# TASK ITEM
Please output exactly the lines from the one that holds "This screenshot has width=1197, height=797." through the final line of the data, and nothing else; leave out any pictures.
*** Opening RECORDS FOR PROCESSING ***
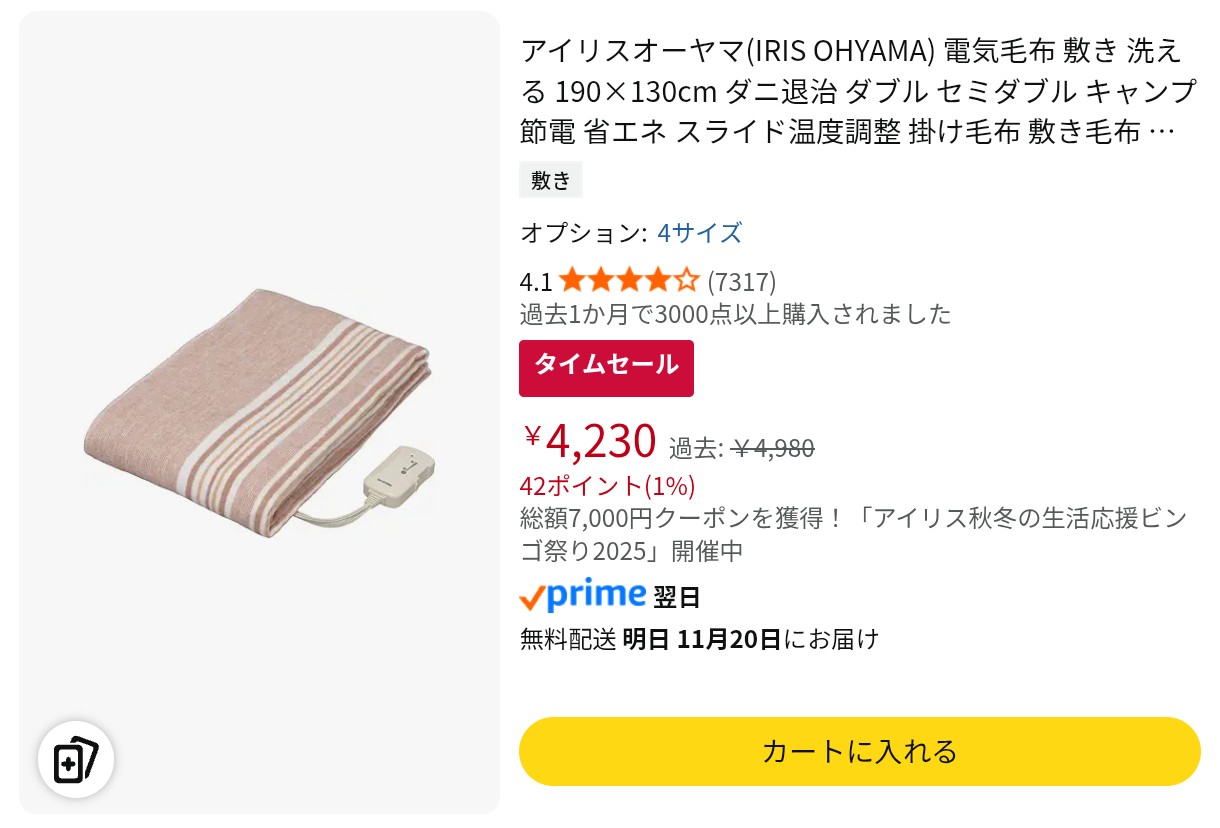This screenshot has height=828, width=1220.
Task: Select the 敷き variant tag
Action: [551, 180]
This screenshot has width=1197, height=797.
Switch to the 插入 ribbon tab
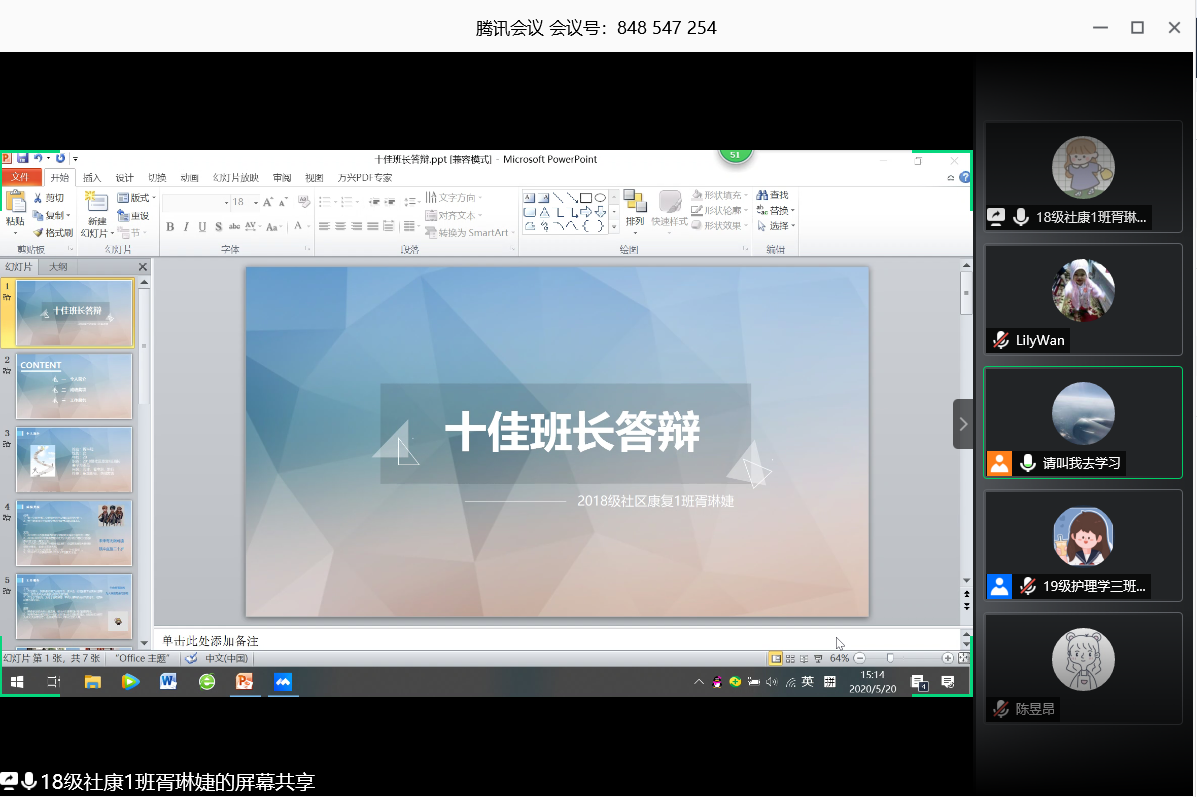91,177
*** Closing RECORDS FOR PROCESSING ***
# EXERCISE OUTPUT
This screenshot has width=1197, height=797.
Switch to the 插入 ribbon tab
91,177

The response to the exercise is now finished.